Für die Opfer der "Euthanasie"-Verbrechen im Nationalsozialismus Baden-Württemberg

In Grafeneck begann im Jahr 1940 die sogenannte Aktion "T4". In einem Jahr wurden hier unter nationalsozialistischer Herrschaft 10.654 Menschen mit geistigen Behinderungen oder psychischen Erkrankungen ermordet. Heute existiert in Grafeneck eine Gedenkstätte und ein Dokumentationszentrum zur Erinnerung an die Opfer und gegen das Vergessen in den Diskussionen der Gegenwart.

Panoramabild des Schlosses Grafeneck im Jahr 1930. Zu sehen ist das drei-flügelige Schloss auf einer Anhöhe, umgeben von Wald.
Das Foto zeigt einen von der Reichspost der T4-Organisation überlassenen roten Bus. Die Aufnahme entstand bei einer der Deportationen von Heimbewohnern aus der Stiftung Liebenau nach Grafeneck im Herbst 1940. Im Vordergrund zu sehen sind mehrere Personen, darunter zwei Männer in weißen Mänteln, die Formulare auszufüllen scheinen. Am rechten Bildrand steht ein Mann mit einer weißen Schürze. Im Hintergrund steht ein roter Bus.
Zur Landwirtschaft gehörendes Gebäude ("Remise"), in das zur Jahreswende 1939/40 eine Gaskammer eingebaut wurde. Das Bild zeigt ein längliches, weißes Gebäude. Links am Gebäude befindet sich eine Tür, rechts daneben drei Tore aus Holz. Die beiden mittleren Tore sind geöffnet.

Die Opfer von Grafeneck

10.654 Terrakotta-Figuren des Künstlers Jochen Meyder erinnern an die Opfer von Grafeneck - temporäre Installation im Dokumentationszentrum der Gedenkstätte Grafeneck. Das Bild zeigt rötliche Tonfiguren, die in Regalfächern nebeneinander liegen.

Lebens- und Leidenswege

In Grafeneck wurden zwischen Januar und Dezember 1940 zwischen 10.500 und 11.000 Menschen ermordet. Erstmalig festgestellt wurde diese Zahl der Opfer bereits 1949 durch das Schwurgericht Tübingen in einem Prozess, der gegen eine kleine Zahl der Täter geführt wurde. Ganz präzise nennen die Unterlagen die Zahl von 10.654 Opfern - Männer und Frauen, Alte, Erwachsenen, Jugendlichen und Kinder. Bis vor wenigen Jahren war dies eine unvorstellbare aber auch anonyme Größe. Heute - 80 Jahre nach ihrem Tod - sind über 9.600 der Opfer wieder namentlich bekannt. Ein Opferbuch hält ihre Namen fest.

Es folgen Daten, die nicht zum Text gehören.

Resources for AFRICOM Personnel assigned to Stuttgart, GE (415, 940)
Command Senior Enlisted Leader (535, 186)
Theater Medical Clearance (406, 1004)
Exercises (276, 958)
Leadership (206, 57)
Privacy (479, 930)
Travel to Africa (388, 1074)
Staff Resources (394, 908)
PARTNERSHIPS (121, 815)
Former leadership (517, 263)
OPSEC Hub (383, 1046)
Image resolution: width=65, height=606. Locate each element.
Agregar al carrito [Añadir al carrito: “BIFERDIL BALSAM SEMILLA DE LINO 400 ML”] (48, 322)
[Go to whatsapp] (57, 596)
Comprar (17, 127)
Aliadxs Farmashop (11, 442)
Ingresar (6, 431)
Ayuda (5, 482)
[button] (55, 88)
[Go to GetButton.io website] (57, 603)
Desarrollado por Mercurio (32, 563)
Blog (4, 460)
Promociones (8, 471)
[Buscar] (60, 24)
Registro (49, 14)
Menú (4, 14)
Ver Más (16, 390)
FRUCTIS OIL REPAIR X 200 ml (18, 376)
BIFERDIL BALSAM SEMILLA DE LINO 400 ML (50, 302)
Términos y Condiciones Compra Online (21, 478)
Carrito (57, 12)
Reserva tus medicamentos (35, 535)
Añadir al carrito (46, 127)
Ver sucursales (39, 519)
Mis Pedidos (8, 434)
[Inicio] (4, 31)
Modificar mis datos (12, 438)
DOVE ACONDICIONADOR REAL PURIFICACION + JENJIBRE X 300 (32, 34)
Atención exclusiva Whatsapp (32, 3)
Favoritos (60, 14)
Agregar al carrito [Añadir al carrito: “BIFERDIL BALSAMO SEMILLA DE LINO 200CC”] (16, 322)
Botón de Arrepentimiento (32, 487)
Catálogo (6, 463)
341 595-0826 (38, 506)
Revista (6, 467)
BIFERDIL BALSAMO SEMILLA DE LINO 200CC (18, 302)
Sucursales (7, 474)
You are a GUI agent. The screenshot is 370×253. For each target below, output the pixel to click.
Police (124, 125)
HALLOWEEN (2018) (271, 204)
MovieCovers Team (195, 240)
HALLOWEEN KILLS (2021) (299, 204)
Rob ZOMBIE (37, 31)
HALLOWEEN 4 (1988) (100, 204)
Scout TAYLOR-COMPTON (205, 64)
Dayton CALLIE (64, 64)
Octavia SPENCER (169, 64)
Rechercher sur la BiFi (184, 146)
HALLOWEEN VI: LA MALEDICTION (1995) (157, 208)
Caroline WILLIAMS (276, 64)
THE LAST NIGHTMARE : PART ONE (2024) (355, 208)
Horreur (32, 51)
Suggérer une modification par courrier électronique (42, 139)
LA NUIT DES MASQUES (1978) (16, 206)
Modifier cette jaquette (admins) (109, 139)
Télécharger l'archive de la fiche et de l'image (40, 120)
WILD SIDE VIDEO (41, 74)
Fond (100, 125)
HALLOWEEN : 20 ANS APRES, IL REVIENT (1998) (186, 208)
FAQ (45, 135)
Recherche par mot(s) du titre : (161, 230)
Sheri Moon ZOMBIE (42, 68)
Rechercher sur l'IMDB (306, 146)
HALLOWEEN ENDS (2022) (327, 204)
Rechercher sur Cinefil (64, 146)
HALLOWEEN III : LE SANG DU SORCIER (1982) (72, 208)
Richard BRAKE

So manch einem Opfer sind inzwischen biographische Arbeiten oder Skizzen gewidmet. Sie stammten aus dem gesamten heutigen Bundesland Baden-Württemberg und weit darüber hinaus. Sie wurden ausgelöscht und ihre Individualität negiert, weil sie nicht den Nützlichkeitskriterien der Täter und vielleicht auch der Zuschauer dieses Verbrechen genügten: Unnütze Esser, Defektmenschen, Ballastexistenzen, so das Vokabular der Zeit und nicht nur der NS-Zeit. Die Opfer waren Menschen mit geistiger Behinderung oder psychischer Erkrankung, denen eine geringe Leistungs- und Arbeitsfähigkeit attestiert wurde, Menschen, die von der Justiz als zurechnungsunfähig oder gemeinschaftsunfähig erklärt waren, Menschen , die als Langzeitpatienten galten, Menschen die als Juden nicht den rassischen Normen genügten. Alle hatten sie gemein, dass sie in Anstalten waren und damit der Volksgemeinschaft in ihrem Existenzkampf, dem Kriege, hinderlich waren.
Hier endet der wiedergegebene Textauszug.